=== Document extract ===

File:Sultan Amir Ahmad Bathhouse1.jpg|thumb|16th-century Sultan Amir Ahmad Bathhouse in Kashan, Iran. Part of it is now used as a teahouse.
In Iran, many examples of hammams survive from the Safavid period onward, with the historic city of Isfahan in particular containing many examples. The spread of Muslim rule in the Indian subcontinent also introduced hammams to this region, with many examples surviving in Mughal architecture.

Contemporary era

Hammams continued to be a vital part of urban life in the Muslim world until the early 20th century when the spread of indoor plumbing in private homes rendered public baths unnecessary for personal hygiene. This has resulted in a decline in their use – although to varying degrees depending on regional cultural practices. In many regions hammams have been abandoned, demolished or converted to serve as commercial buildings or cultural venues. Some have been converted into museums or art galleries, as with the examples of the Bayezid II Hamam in Istanbul, which now houses a hammam museum, and the Davud Pasha Hamam in Skopje, North Macedonia.

===

Write out the part of the passage on hammams between "File:Sultan Amir Ahmad" and "in Mughal architecture.", inclusive.

=== Exercise data ===

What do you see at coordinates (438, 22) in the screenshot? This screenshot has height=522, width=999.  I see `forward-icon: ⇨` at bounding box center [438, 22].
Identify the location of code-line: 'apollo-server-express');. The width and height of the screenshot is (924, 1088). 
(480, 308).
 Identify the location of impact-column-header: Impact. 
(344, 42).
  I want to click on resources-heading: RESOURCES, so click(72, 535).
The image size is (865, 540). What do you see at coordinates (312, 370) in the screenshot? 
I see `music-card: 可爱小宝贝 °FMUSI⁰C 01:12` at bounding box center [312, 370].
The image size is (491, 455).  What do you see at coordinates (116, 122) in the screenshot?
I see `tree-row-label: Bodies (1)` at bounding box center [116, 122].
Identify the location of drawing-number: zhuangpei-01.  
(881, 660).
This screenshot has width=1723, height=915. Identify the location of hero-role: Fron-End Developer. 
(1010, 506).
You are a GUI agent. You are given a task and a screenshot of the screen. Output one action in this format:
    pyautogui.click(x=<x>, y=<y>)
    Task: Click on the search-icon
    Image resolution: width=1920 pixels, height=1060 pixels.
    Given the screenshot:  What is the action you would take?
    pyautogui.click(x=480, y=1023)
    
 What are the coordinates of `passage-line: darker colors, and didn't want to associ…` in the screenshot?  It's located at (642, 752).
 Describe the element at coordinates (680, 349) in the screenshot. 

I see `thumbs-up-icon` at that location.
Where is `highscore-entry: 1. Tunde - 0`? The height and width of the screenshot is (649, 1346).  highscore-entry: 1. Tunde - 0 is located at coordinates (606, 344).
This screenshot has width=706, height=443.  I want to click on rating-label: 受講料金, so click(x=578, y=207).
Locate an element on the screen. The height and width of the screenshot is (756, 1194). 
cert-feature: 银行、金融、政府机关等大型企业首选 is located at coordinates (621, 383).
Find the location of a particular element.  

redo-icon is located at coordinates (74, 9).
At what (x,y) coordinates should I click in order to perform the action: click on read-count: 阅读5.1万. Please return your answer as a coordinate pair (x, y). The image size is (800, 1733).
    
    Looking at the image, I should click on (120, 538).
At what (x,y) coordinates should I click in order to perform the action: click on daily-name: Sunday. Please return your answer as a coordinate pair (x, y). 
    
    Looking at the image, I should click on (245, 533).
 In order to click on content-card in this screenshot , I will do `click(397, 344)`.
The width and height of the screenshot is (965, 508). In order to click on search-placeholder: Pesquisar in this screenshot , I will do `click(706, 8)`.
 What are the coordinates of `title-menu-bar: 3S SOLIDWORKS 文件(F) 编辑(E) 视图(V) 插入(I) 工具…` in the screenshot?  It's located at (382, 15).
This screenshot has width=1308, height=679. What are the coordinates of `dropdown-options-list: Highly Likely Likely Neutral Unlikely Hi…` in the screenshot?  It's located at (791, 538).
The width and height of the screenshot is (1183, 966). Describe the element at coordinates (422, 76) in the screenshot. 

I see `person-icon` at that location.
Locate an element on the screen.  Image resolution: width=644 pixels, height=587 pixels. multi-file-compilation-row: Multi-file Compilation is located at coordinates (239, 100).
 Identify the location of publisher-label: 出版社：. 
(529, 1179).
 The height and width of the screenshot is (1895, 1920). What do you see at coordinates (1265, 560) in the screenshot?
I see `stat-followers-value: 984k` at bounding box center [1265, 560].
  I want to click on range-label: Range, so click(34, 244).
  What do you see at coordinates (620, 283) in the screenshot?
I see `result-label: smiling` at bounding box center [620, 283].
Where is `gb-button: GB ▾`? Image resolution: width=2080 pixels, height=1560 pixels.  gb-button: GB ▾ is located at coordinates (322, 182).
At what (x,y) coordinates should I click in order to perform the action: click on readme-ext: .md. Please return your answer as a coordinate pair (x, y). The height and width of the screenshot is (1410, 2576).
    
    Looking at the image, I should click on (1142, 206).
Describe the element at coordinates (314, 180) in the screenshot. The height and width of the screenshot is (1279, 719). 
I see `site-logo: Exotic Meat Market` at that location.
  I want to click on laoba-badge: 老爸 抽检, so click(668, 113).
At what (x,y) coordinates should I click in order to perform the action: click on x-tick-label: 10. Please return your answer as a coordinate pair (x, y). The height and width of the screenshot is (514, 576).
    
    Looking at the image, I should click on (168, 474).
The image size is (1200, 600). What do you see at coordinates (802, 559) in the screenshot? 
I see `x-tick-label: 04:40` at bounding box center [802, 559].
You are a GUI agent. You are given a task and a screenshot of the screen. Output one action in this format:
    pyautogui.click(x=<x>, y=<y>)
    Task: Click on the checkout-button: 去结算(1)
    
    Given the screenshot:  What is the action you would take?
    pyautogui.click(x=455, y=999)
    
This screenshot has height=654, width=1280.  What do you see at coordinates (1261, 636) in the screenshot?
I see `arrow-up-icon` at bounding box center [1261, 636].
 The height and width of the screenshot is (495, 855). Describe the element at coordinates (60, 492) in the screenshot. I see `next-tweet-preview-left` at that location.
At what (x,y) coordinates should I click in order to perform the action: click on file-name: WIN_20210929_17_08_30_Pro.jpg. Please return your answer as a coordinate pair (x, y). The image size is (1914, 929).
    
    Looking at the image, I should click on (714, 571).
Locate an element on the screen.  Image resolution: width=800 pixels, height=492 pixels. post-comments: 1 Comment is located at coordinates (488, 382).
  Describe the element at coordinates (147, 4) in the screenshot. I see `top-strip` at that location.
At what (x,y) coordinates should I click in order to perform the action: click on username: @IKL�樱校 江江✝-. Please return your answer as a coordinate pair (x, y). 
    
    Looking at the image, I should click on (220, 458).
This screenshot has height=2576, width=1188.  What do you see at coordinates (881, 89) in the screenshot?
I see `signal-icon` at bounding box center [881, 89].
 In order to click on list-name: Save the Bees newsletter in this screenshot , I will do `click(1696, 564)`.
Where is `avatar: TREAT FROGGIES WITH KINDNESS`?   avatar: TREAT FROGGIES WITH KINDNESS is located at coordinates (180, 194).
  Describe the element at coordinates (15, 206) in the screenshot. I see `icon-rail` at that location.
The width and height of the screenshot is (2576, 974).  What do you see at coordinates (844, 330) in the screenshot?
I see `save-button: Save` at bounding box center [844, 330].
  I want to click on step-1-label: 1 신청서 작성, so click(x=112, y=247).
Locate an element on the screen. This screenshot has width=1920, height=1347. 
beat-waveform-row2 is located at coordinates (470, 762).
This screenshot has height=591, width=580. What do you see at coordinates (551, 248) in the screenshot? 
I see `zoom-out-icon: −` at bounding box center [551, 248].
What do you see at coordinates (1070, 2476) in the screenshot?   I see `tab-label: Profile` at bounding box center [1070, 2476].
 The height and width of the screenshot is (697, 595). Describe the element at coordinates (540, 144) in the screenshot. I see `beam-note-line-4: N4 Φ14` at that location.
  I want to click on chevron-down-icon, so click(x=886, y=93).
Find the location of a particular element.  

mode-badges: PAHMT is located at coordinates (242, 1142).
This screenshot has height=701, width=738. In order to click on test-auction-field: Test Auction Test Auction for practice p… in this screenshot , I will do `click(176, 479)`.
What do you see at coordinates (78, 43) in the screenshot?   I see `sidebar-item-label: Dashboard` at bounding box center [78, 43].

===

» Reply to the task
File:Sultan Amir Ahmad Bathhouse1.jpg|thumb|16th-century Sultan Amir Ahmad Bathhouse in Kashan, Iran. Part of it is now used as a teahouse.
In Iran, many examples of hammams survive from the Safavid period onward, with the historic city of Isfahan in particular containing many examples. The spread of Muslim rule in the Indian subcontinent also introduced hammams to this region, with many examples surviving in Mughal architecture.